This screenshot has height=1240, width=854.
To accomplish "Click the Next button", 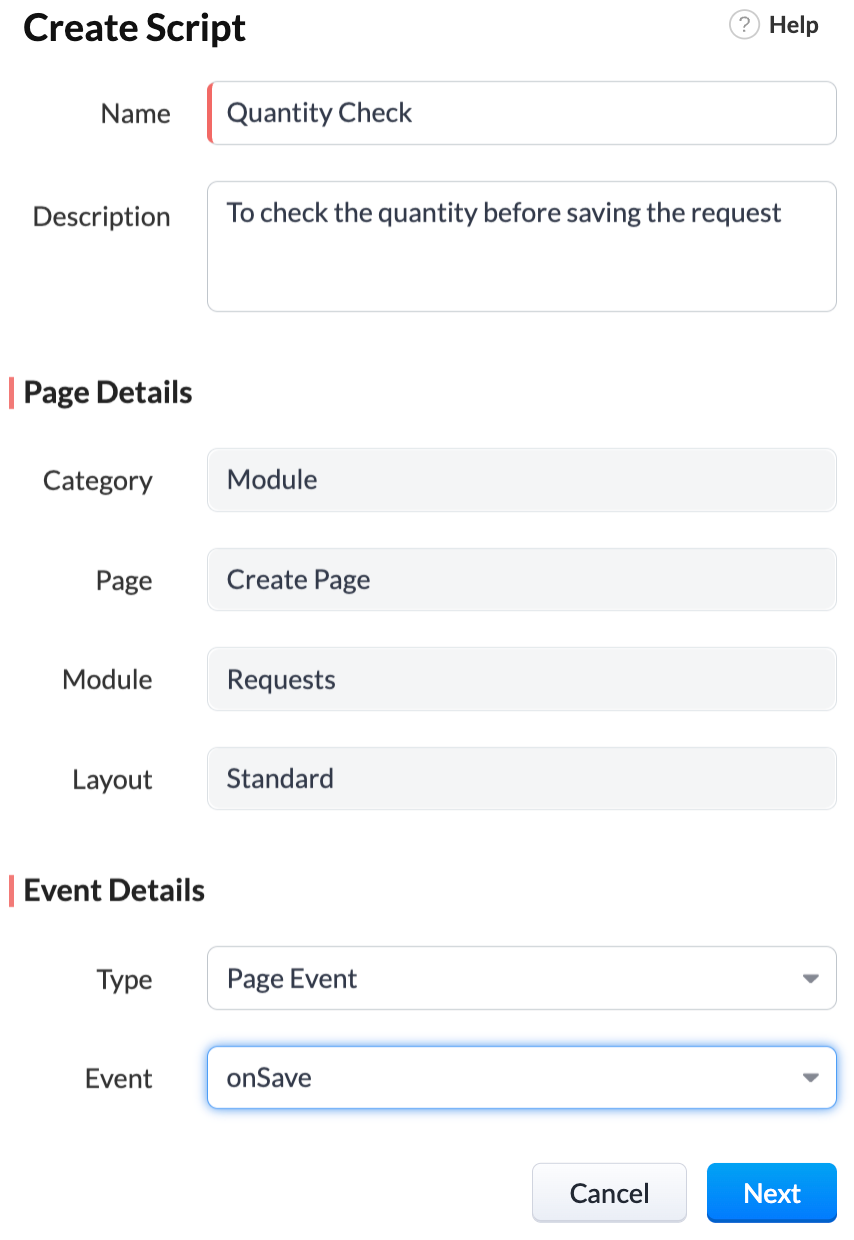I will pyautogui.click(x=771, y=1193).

...

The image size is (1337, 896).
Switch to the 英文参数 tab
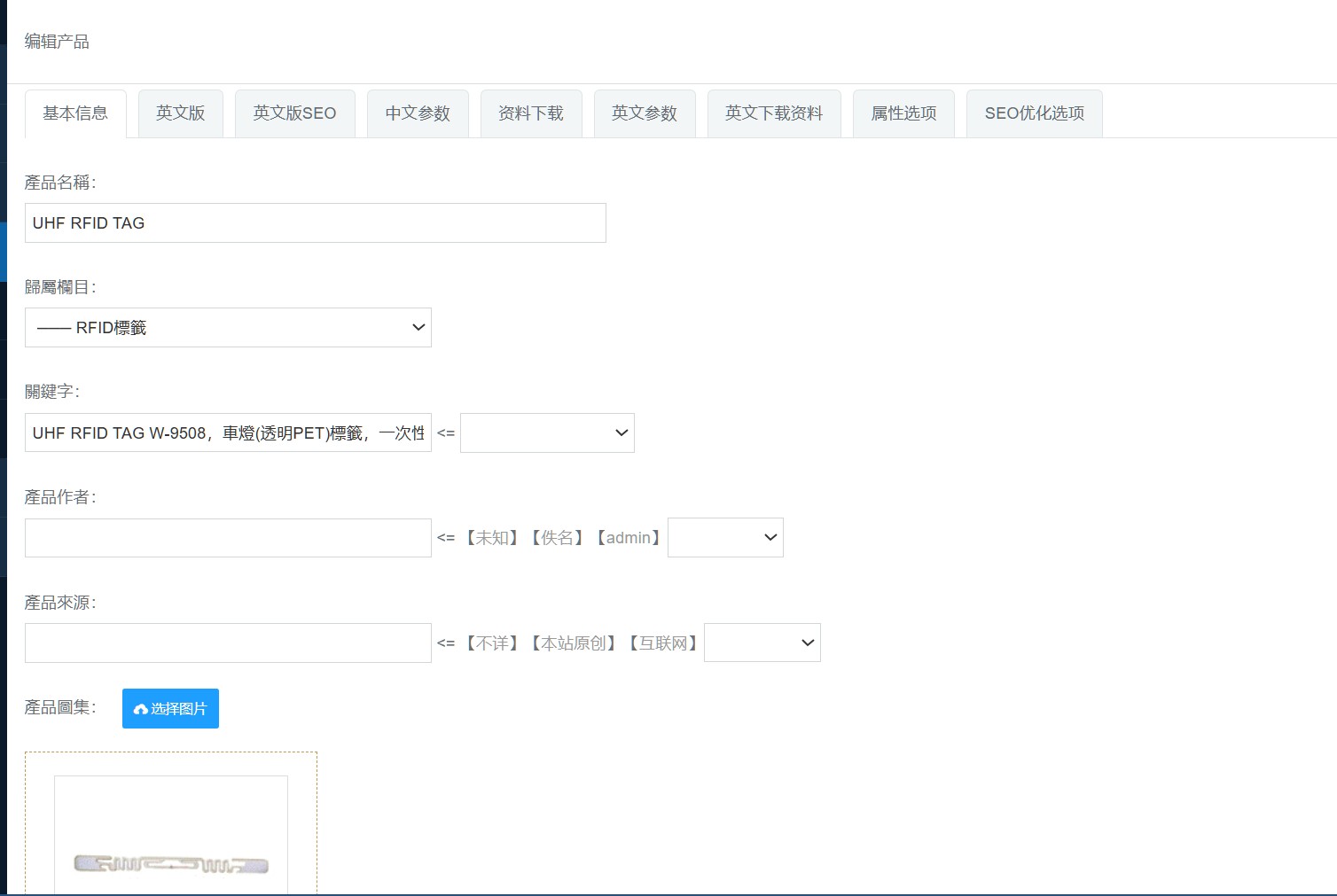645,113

What needs to be done>
List each line in the records above that contains the word "width", copying every such line in full.

Answer to the exercise>
This screenshot has height=1240, width=854.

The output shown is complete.